RECORDS TO PROCESS:

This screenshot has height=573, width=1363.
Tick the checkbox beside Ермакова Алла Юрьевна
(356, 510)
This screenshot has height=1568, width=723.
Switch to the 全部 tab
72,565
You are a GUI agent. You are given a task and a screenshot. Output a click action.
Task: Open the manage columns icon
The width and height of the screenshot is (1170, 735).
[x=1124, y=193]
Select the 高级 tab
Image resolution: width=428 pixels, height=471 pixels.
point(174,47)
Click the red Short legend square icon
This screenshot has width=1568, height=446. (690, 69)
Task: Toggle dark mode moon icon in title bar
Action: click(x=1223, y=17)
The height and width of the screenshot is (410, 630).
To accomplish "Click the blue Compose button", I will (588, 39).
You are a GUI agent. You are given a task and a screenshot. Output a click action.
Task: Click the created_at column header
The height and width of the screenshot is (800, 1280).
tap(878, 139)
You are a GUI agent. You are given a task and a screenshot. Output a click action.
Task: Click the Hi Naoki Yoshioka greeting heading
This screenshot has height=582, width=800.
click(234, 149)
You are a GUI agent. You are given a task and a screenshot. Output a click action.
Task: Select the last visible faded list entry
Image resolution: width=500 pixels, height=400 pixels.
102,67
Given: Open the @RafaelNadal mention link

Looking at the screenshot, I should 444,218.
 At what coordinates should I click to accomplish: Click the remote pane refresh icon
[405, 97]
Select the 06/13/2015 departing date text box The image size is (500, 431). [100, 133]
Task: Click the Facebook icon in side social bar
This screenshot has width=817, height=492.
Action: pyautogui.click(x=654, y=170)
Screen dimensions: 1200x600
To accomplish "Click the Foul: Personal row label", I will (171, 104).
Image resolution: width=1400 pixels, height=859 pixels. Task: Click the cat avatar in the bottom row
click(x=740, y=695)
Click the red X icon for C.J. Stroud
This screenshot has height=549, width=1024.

WORK ITEM:
An exact retyping of the full listing is required.

WRITTEN ANSWER:
This screenshot has height=573, width=1363.
Tick the checkbox beside Ермакова Алла Юрьевна
(356, 510)
This screenshot has height=1568, width=723.
Switch to the 全部 tab
72,565
You are a GUI agent. You are given a task and a screenshot. Output a click action.
Task: Open the manage columns icon
The width and height of the screenshot is (1170, 735).
[x=1124, y=193]
Select the 高级 tab
Image resolution: width=428 pixels, height=471 pixels.
point(174,47)
Click the red Short legend square icon
This screenshot has width=1568, height=446. (690, 69)
Task: Toggle dark mode moon icon in title bar
Action: click(x=1223, y=17)
The height and width of the screenshot is (410, 630).
To accomplish "Click the blue Compose button", I will (588, 39).
You are a GUI agent. You are given a task and a screenshot. Output a click action.
Task: Click the created_at column header
The height and width of the screenshot is (800, 1280).
tap(878, 139)
You are a GUI agent. You are given a task and a screenshot. Output a click action.
Task: Click the Hi Naoki Yoshioka greeting heading
This screenshot has height=582, width=800.
click(234, 149)
You are a GUI agent. You are given a task and a screenshot. Output a click action.
Task: Select the last visible faded list entry
Image resolution: width=500 pixels, height=400 pixels.
102,67
Given: Open the @RafaelNadal mention link

Looking at the screenshot, I should 444,218.
 At what coordinates should I click to accomplish: Click the remote pane refresh icon
[405, 97]
Select the 06/13/2015 departing date text box The image size is (500, 431). [100, 133]
Task: Click the Facebook icon in side social bar
This screenshot has width=817, height=492.
Action: pyautogui.click(x=654, y=170)
Screen dimensions: 1200x600
To accomplish "Click the Foul: Personal row label", I will (171, 104).
Image resolution: width=1400 pixels, height=859 pixels. Task: Click the cat avatar in the bottom row
click(x=740, y=695)
Click the red X icon for C.J. Stroud
This screenshot has height=549, width=1024.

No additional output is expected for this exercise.